THE “WORLD” OPINION – NOT TO BE MISSED
Imagine a face like a curtain, behind which the character could hide a whole world, or even invite the viewer to confide his secrets. Jérémy Clapin reveals this magic trick to us from the prodigious opening of his second feature film, Meanwhile on Earth. Four minutes that set the scene for a breathtaking story of mourning, mixing live action and animation.
The film begins with a voiceover discussion, against the backdrop of a space shuttle. Elsa, in her twenties, talks with her beloved brother, Franck, an astronaut, who has just left on a mission and already misses her. Then the ship disappears and lets us discover the young woman (Megan Northam), whose blond hair lights up the night. She is alone, a spray paint in hand, and begins to tag the letter F, like Franck, on the statue erected in tribute to her brother, in his spacesuit. Because he has been reported missing. Seeing her brother thus melted into bronze breaks her heart… It is at this moment that a choral song pierces the silence and capsizes the decor.

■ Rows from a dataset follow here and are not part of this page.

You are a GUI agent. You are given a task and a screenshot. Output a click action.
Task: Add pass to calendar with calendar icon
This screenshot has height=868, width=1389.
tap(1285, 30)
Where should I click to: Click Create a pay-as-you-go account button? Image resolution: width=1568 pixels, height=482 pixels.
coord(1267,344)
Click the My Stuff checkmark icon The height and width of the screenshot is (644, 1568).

Here we are in the cartoon, on a desert planet, which two inseparable astronauts travel. The brother and sister, we assume, seem to float, free in their movements, then the camera freezes on Elsa as a graphic heroine: a white, vertical line separates her face in two, which suddenly disappears like two panels of curtain that move apart. And brings us back to reality. Without transition, the viewer discovers the corridor of a nursing home with its elderly residents, where Elsa works. After such a performance, we are ready to follow the heroine into the labyrinths of science fiction or her inner dreams…
Faustian Pact
In real life, Elsa accompanies people at the end of their lives, in an establishment run by her mother. She washes them, helps them eat, all the while drawing them in her notebook. It is not the job she dreamed of, but she does it temporarily, perhaps waiting one day to return to comics. Faced with his daughter’s dismay, the father (Sam Louwyck) is a magnificent block of wounded tenderness. But the days follow one another and are all the same for Elsa: deadly. Back and forth by car from home to work, then, in the evening, daydreams near the relay antenna on the hill, where she observes the stars.
One night, she hears someone calling her. It’s her brother Franck, she’s sure of it, he seems alive, held somewhere, then the signal gets garbled. Another voice (that of Dimitri Doré) asks her to connect – with a sort of sticky ball, emerging from a plant, that Elsa nestles in her ear – and to follow the instructions.